# DIRECTIONS:
Copy out word for word the lines beginning with the one that contains "Click the StockCharts logo icon" and continuing through the final line, both included. Omit the pictures.
↓
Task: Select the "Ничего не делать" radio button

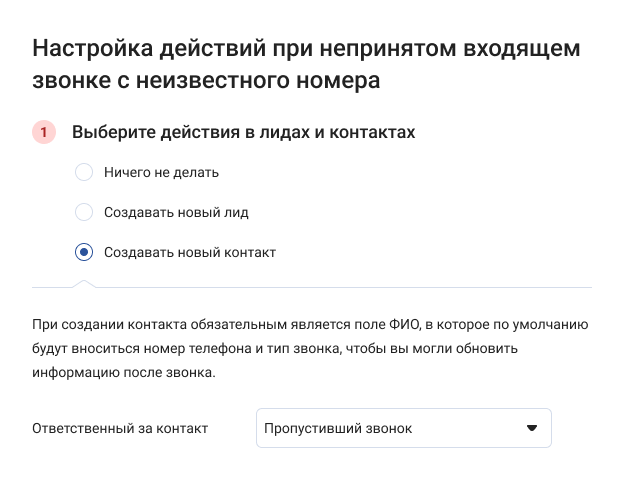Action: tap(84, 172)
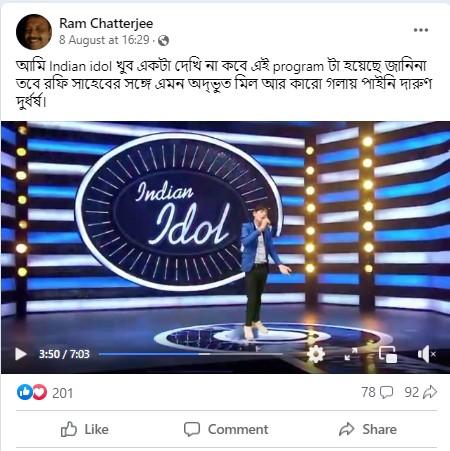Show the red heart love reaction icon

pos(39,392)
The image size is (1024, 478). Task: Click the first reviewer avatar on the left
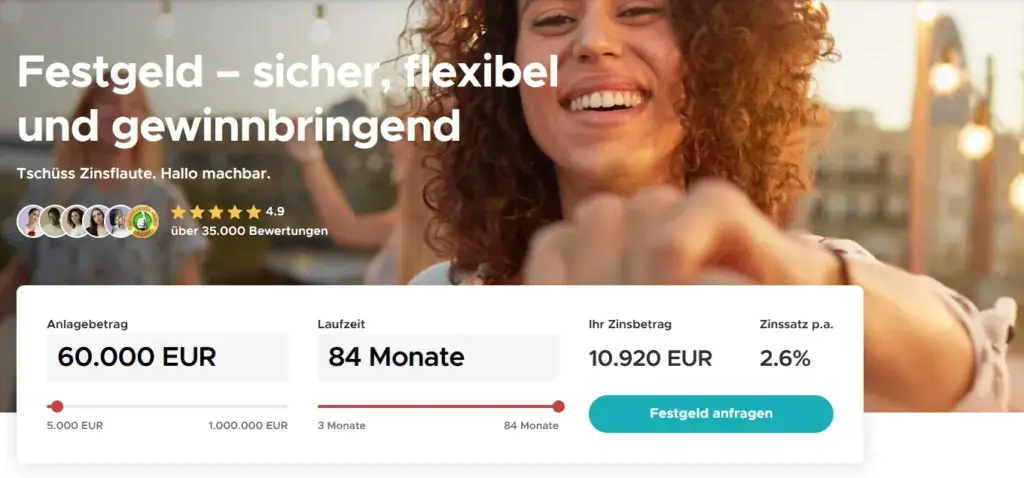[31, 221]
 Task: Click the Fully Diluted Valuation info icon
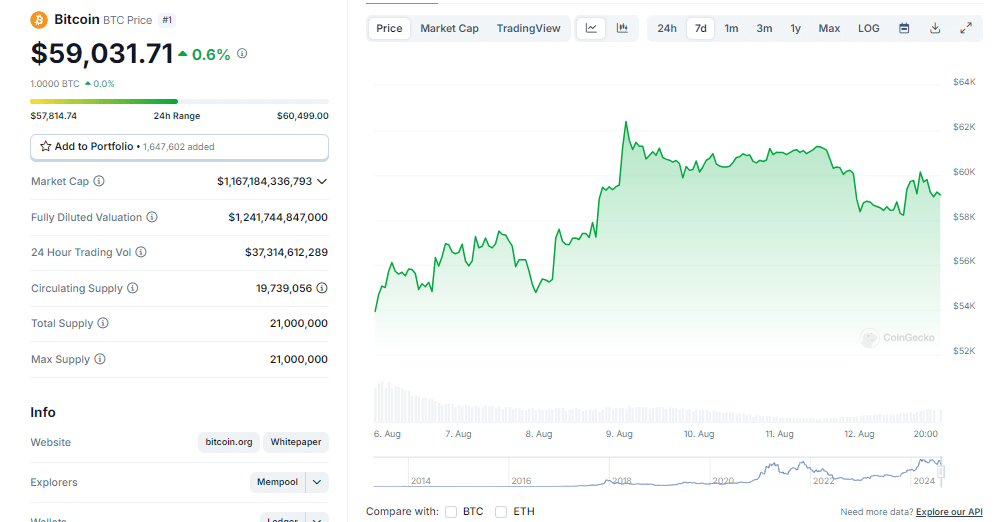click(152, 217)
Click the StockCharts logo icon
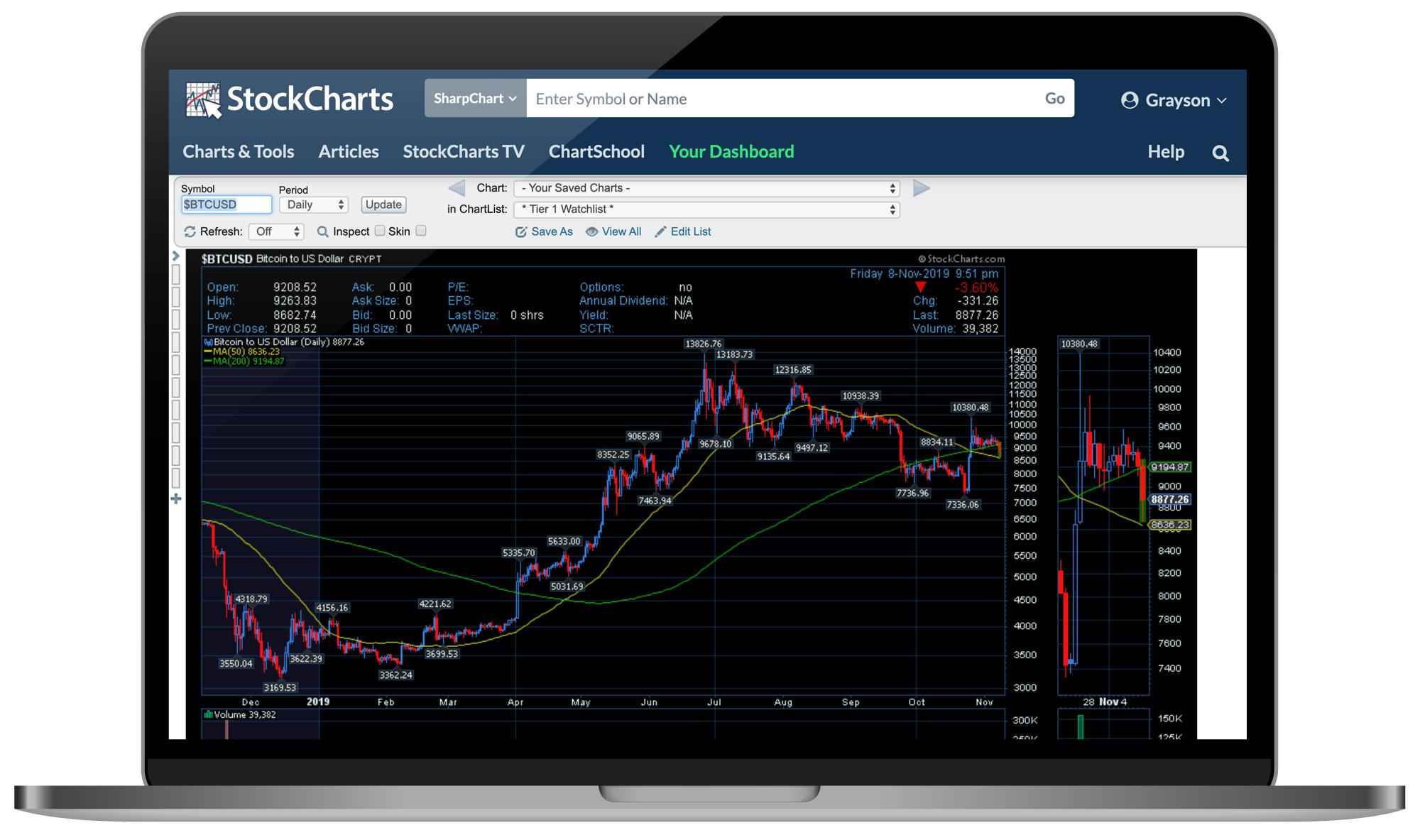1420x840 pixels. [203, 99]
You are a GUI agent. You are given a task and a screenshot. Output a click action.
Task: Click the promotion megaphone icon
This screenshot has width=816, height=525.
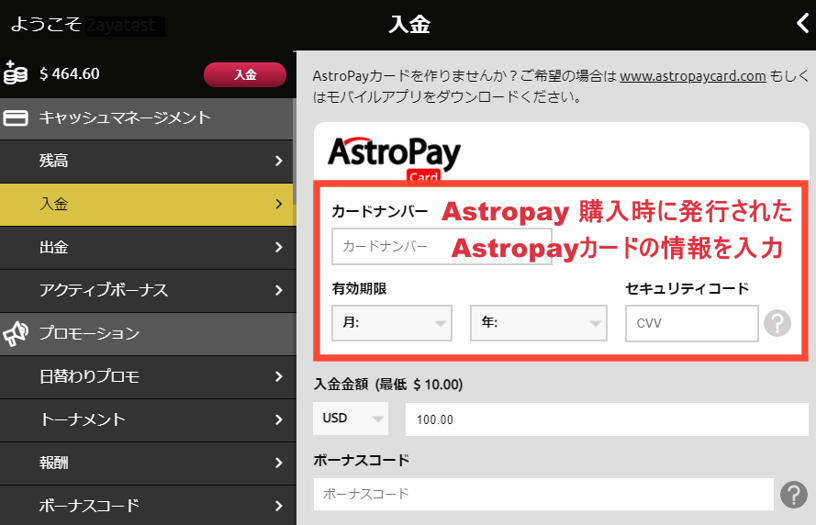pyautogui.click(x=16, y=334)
↑
# THE REPLY:
Click the StockCharts logo icon
1420x840 pixels. [203, 99]
You are a GUI agent. You are given a task and a screenshot. Output a click action.
Task: Click the promotion megaphone icon
This screenshot has width=816, height=525.
pyautogui.click(x=16, y=334)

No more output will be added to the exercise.